Dude I love the what appears to be custom pvc extension for the engine, thats awesome functional and creative!


----------



## BrazosDon (Apr 3, 2013)

I like that PVC extention too. Do you you have a brake down on it? Thanks.


----------



## Country Dave (Apr 3, 2013)

_That looks like a nice 3 pounder :mrgreen: Congratulations on the boat, great job. I’ll be fishing soon. _


----------



## Badbagger (Apr 3, 2013)

Nice, really really nice job =D>


----------



## Bass n flats (Apr 7, 2013)

Flat Bottom said:


> Dude I love the what appears to be custom pvc extension for the engine, thats awesome functional and creative!





BrazosDon said:


> I like that PVC extention too. Do you you have a brake down on it? Thanks.

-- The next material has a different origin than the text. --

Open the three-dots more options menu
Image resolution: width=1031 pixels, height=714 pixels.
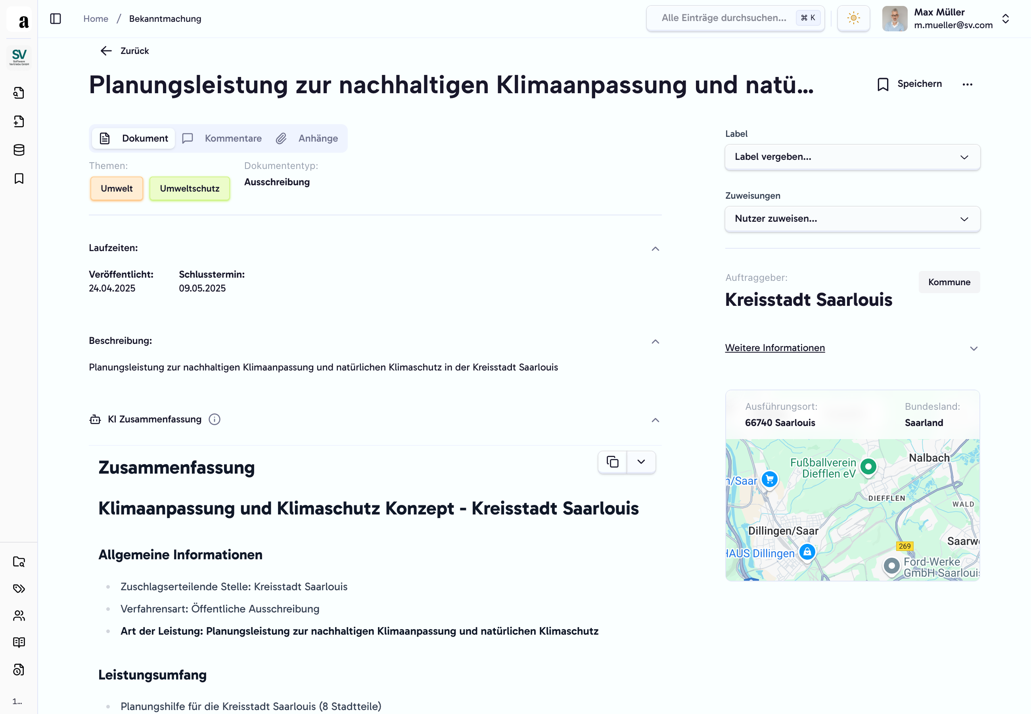click(967, 84)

Thank you and yes here is what you will need to create your very own PVC tiller extension.
1. PVC pipe the diameter that I needed was 1 1/2" that's what fit over my current tiller handle. 
2. PVC end cap of same diameter
3. 1 1/2x 1 1/2 rubber coupling. Sold in the plumbing dept and comes with two stainless clamps

To determine the length of extension you need measure frome the current tiller handle to your back pocket of where you are going to be standing 

If you look in the first picture I made two cuts going down the pipe about 3 inches. This is to allow the PVC to expand around the tiller handle. Then just slide the PVC over the handle this would be pretty snug. 

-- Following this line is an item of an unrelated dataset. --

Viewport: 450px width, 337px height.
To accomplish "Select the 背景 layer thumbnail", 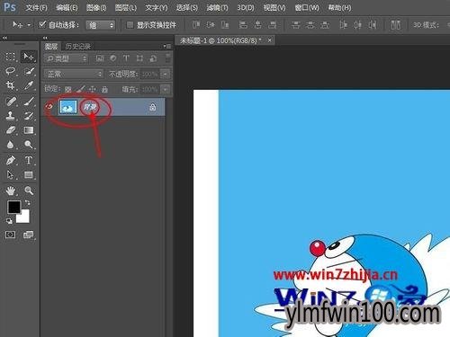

After that slide the coupler over the PVC to cover where the two join. This is not necessary but gives it a clean look. I have also seen people just use the s/s clamps.





I then Extended my kill switch to the end of the extension and mounted in the PVC cap.


----------



## BrazosDon (Apr 16, 2013)

Thanks Bass n flats, really nice. I am going to make one for my motor.


----------



## Gators5220 (May 9, 2013)

Nice skiff you got there man!


----------